__Task instructions__
- A) In the essay on evolving network architectures, what city and state was Cigna FIRST based in?
- B) Name every type of device the essay on evolving network architectures places in Ring 3.
- C) Write the next part of the essay on evolving network architectures, picking up after its final paragraph.

__Text block__
+++

From Unix Admin to Technologist: Evolving Network Architectures 1991 and Today

In 1991/2, I was a Unix System Administrator at Cigna FIRST, an innovative force-place insurance company in Irvine, California. The technology landscape was rapidly evolving, and I navigated this complex environment without a formal college degree. In an industry where credentials often carried significant weight, I knew I had to stand out in other ways to secure my future.

My mission was clear: I needed to understand everything—telco systems, Unix, databases, TCP/IP, and the vast array of hardware that powered it all. I wasn’t just focused on the "how" and the "why"—the strategies that made technology effective and the broader context in which it operated. I attempted to utilize every spare minute except for a few nights of the week when I would spend an hour and get a bowl of "Hobo Rice," the cheapest (~$3) item, at the Harbour House Cafe in Dana Point.

This journey was about more than just securing my current role or climbing the corporate ladder. It was about ensuring I could find employment easily, anywhere, by being the best candidate. Additionally, I wanted to be prepared for the Sun Advanced System Administration certification if Cigna approved it the following June. To gauge my progress, I interviewed for roles all over Southern California, often driving up to two hours before work in the morning. This was grueling—if it had been just for me, I might have taken it slower. But my motivation extended beyond personal ambition; I was driven by the desire to support my partner and ensure her dreams could flourish alongside mine.

During this time, I developed a simple yet effective way to conceptualize computing resources in the office—a framework that organized the resources into three distinct rings:

1. Ring 1: Data Providers These were the foundational systems that stored and served data across the network, including file servers, database servers, and FTP servers. They represented the network's core, where all essential data and services reside.
2. Ring 2: Compute Servers This ring consisted of servers that consumed resources from the data providers and handled the processing power for the network. These included shell servers, application servers, and terminal servers, serving as the intermediaries between data storage and end-user interaction.
3. Ring 3: End-User Devices The outermost ring contained the devices that end-users interacted with daily, such as PCs, X-Terminals, Sun Workstations, and printers. These devices accessed the resources and compute power provided by the inner rings.

This framework helped organize and manage the network's architecture, making it easier to understand the flow of data and the role each device or server played within the environment. It was particularly useful for planning infrastructure, troubleshooting, and ensuring efficient resource allocation. Compared to today's technology, my first-year concepts as a System Administrator seem entirely outdated and overly simplified.

Reimagining the Three Rings in a Modern Context

Fast forward to today, and the technological landscape has changed dramatically. However, the core principles of building efficient, scalable, and resilient networks remain the same. The "three rings" framework I developed in the early '90s has evolved to fit modern technologies, reflecting the advancements in cloud computing, containerization, and edge processing.

+++

__Source data__
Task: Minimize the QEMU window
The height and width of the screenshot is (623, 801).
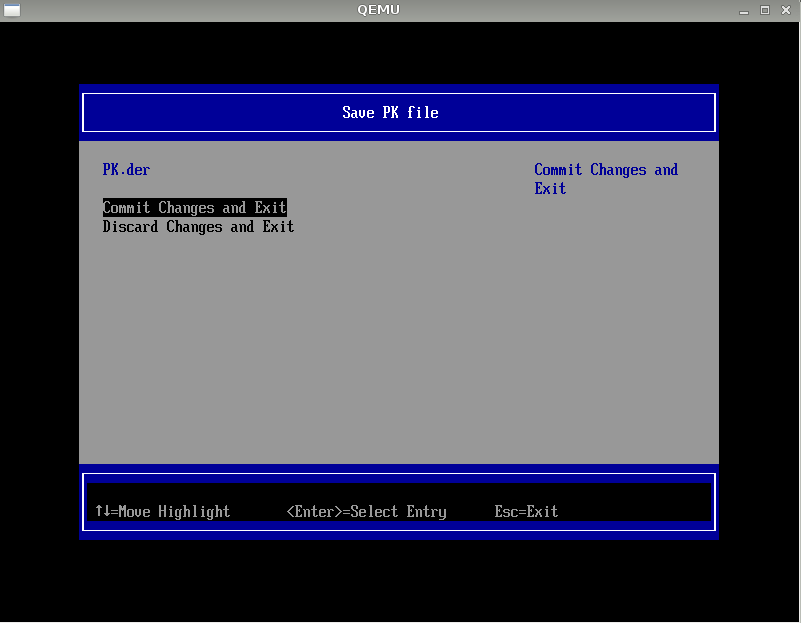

+++

__Per-task answers__
- A) Irvine, California.

- B) PCs, X-Terminals, Sun Workstations, and printers.

- C)
1. Core Layer (Innermost Ring): The core layer has moved to the cloud, hosted by providers like AWS, Azure, and GCP. This layer now contains critical data services, distributed databases, and object storage. Security and redundancy are paramount, with Zero Trust and SDN policies ensuring controlled access and resilience. The principles that guided the original Ring 1 are still relevant, but they now manifest through scalable, high-availability cloud platforms.
2. Compute Layer (Second Ring): This layer has now transformed into containerized applications running on Kubernetes clusters, either in the cloud or at the edge. Edge computing devices also reside here, processing data locally before syncing with the core. This evolution reflects the shift from centralized processing to a more distributed, dynamic approach, where compute power is deployed closer to where it's needed, reducing latency and improving performance.
3. Endpoint Layer (Outer Ring): The endpoint layer now includes Virtual Desktop Infrastructure (VDI) instances and various endpoint devices managed by Unified Endpoint Management (UEM). These devices are the user-facing interfaces of the network, connecting users to the power of the core and compute layers. The devices have become more diverse and powerful, but their role in the network remains similar to what it was in the early '90s—providing access to the underlying infrastructure.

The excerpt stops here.